---------- DATA SUPPLIED
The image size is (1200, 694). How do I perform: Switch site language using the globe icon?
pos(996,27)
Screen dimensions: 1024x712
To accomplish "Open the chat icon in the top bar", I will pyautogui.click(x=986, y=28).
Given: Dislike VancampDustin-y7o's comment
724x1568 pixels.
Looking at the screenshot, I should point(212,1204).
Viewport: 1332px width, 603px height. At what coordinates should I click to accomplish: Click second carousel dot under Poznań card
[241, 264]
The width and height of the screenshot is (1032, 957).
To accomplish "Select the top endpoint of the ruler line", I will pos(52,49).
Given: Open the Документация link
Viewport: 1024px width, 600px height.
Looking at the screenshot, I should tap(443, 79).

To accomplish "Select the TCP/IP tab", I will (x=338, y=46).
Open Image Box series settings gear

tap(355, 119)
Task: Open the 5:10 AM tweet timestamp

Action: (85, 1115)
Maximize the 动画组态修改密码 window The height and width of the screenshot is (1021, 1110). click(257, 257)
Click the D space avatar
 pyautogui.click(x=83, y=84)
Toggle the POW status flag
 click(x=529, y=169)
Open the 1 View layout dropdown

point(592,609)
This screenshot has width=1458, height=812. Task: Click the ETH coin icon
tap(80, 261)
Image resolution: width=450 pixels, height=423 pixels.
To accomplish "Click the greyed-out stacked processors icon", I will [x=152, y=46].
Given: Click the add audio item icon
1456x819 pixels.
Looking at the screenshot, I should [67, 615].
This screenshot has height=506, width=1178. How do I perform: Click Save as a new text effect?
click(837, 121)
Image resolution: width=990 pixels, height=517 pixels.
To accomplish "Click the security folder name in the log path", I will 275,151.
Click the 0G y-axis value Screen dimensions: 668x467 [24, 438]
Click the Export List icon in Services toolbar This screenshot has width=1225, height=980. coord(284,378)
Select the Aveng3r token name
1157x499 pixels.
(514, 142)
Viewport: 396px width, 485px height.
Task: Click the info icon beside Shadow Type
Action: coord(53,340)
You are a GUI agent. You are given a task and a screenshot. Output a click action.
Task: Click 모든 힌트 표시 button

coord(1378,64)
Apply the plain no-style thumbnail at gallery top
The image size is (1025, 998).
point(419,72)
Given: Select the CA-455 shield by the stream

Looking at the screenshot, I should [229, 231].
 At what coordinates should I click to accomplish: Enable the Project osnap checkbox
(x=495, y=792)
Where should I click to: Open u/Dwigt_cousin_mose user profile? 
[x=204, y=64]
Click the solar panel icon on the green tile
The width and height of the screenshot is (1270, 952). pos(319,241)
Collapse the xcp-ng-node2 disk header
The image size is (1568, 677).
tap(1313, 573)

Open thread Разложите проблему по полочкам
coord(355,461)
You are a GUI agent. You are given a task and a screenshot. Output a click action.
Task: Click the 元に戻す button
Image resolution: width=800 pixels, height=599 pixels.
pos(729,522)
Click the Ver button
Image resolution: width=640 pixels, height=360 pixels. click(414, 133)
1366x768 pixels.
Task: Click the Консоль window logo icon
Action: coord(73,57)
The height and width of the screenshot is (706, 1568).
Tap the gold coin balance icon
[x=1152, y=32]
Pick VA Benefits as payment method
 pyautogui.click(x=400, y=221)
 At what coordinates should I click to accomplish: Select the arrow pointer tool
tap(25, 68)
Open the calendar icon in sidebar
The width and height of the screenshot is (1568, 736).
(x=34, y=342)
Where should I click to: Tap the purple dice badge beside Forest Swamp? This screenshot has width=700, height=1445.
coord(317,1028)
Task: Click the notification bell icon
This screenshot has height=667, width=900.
--------------------
Copy out the entries from the line containing "Open Image Box series settings gear" through the line containing "pyautogui.click(x=83, y=84)", both lines included, word for word.

Open Image Box series settings gear

tap(355, 119)
Task: Open the 5:10 AM tweet timestamp

Action: (85, 1115)
Maximize the 动画组态修改密码 window The height and width of the screenshot is (1021, 1110). click(257, 257)
Click the D space avatar
 pyautogui.click(x=83, y=84)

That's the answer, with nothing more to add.